- Data for this task
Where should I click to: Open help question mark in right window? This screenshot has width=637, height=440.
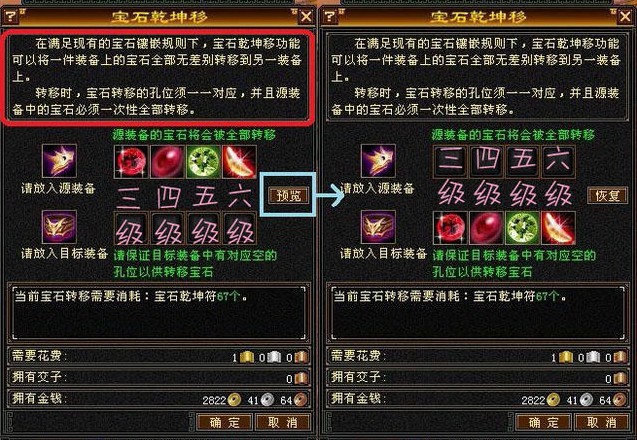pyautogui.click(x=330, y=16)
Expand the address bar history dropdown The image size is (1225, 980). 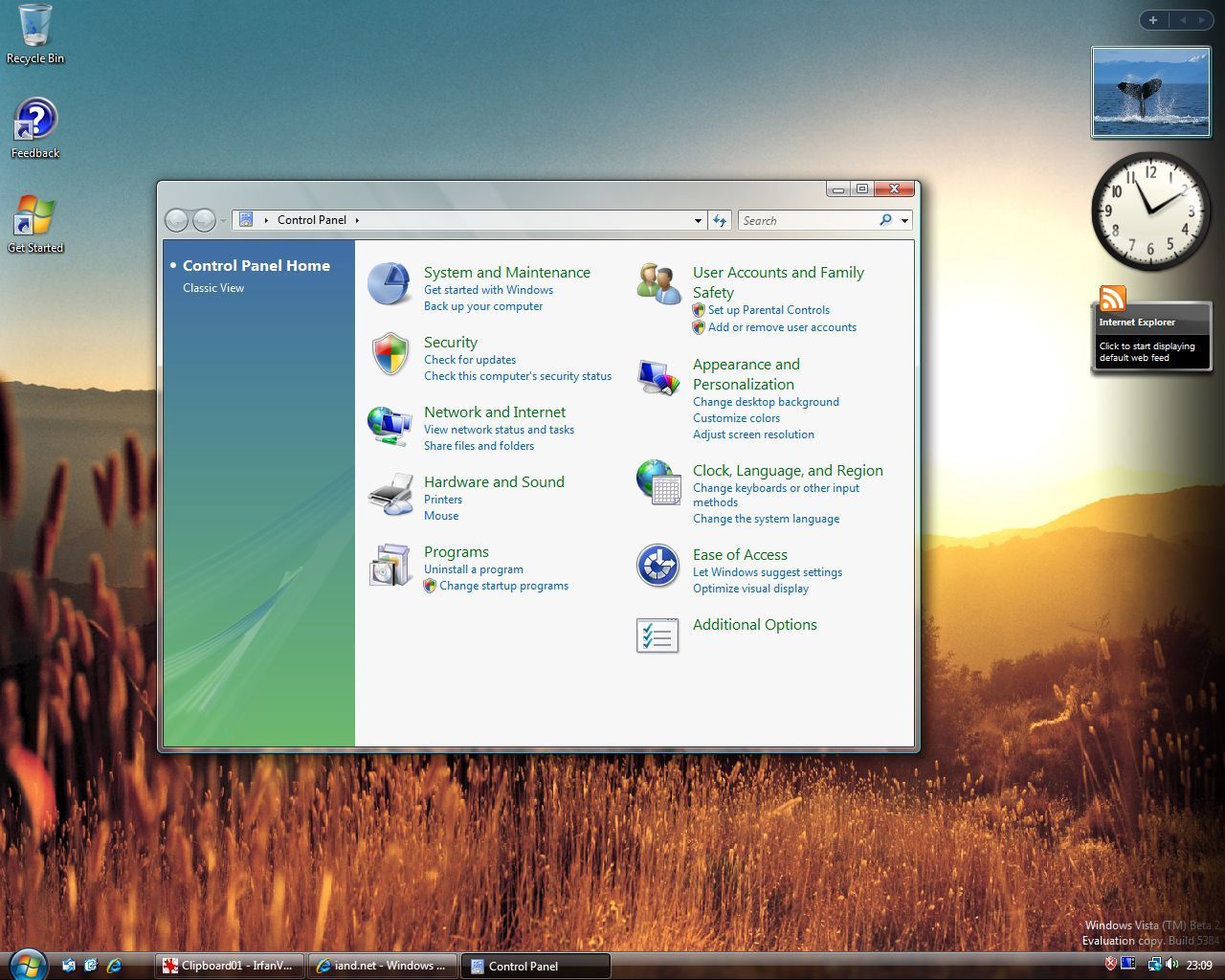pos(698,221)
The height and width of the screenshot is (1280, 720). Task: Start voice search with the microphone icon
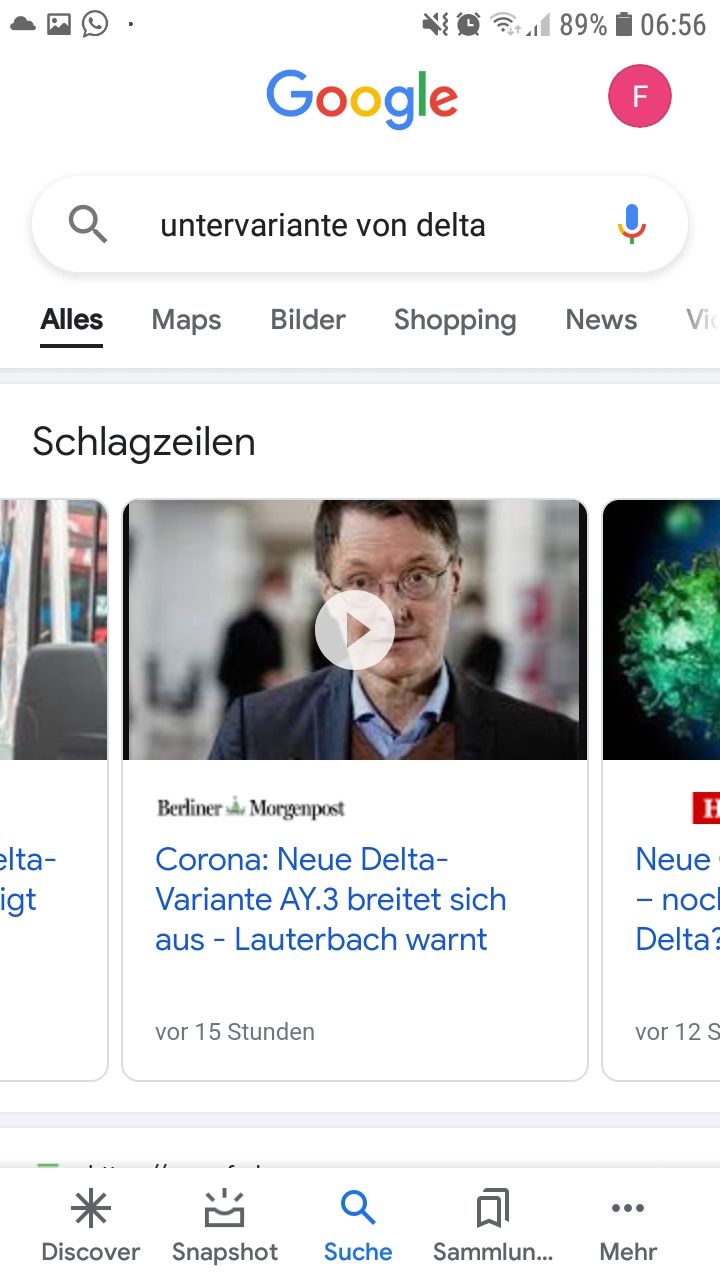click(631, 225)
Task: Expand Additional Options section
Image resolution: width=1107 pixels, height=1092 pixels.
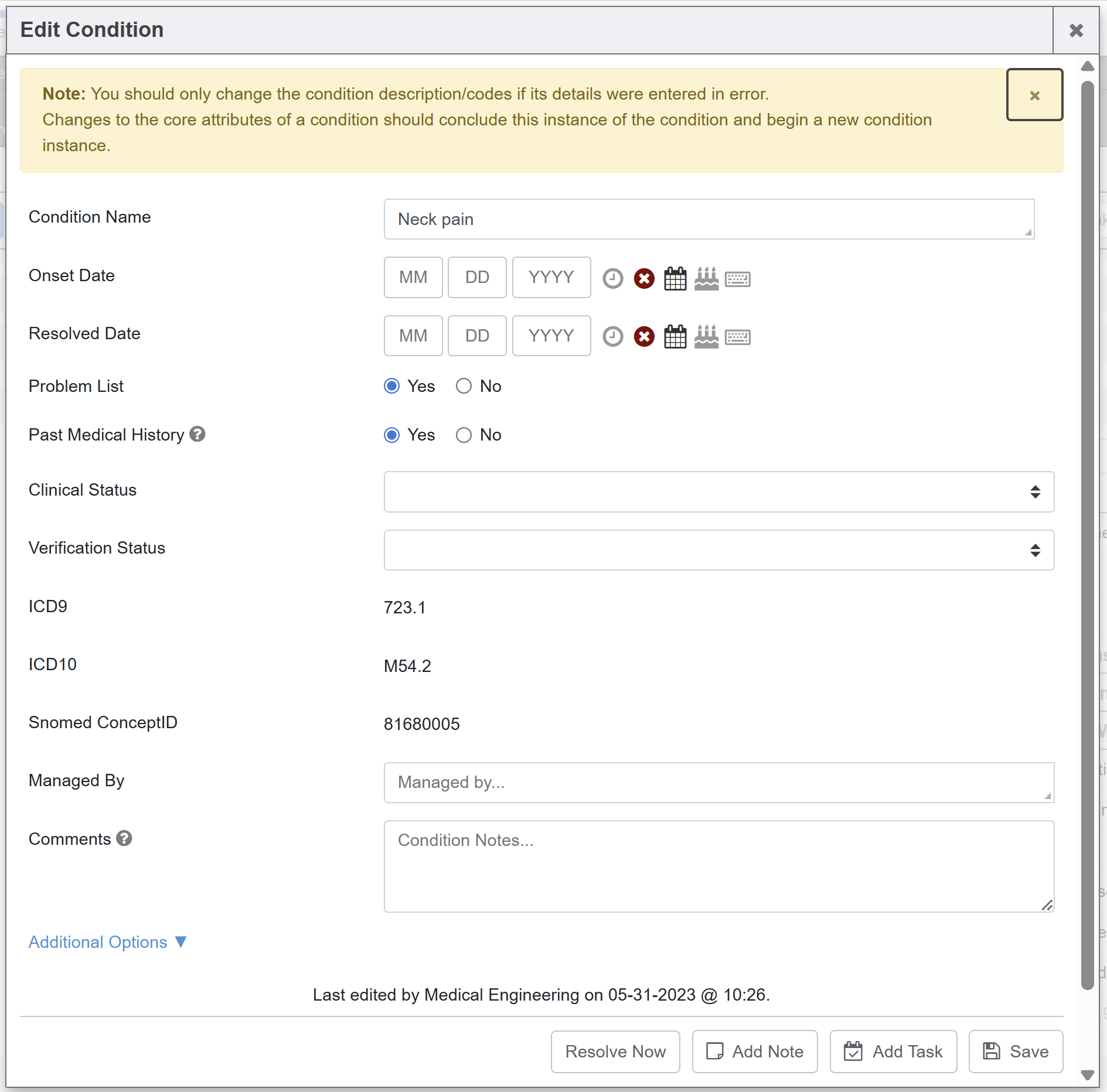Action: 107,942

- What the task asks
In the answer, give only the lines from the one containing "Task: Expand Additional Options section" through the end of the records above, each reproduced exactly. Include no pictures.

- Exercise solution
Task: Expand Additional Options section
Image resolution: width=1107 pixels, height=1092 pixels.
Action: 107,942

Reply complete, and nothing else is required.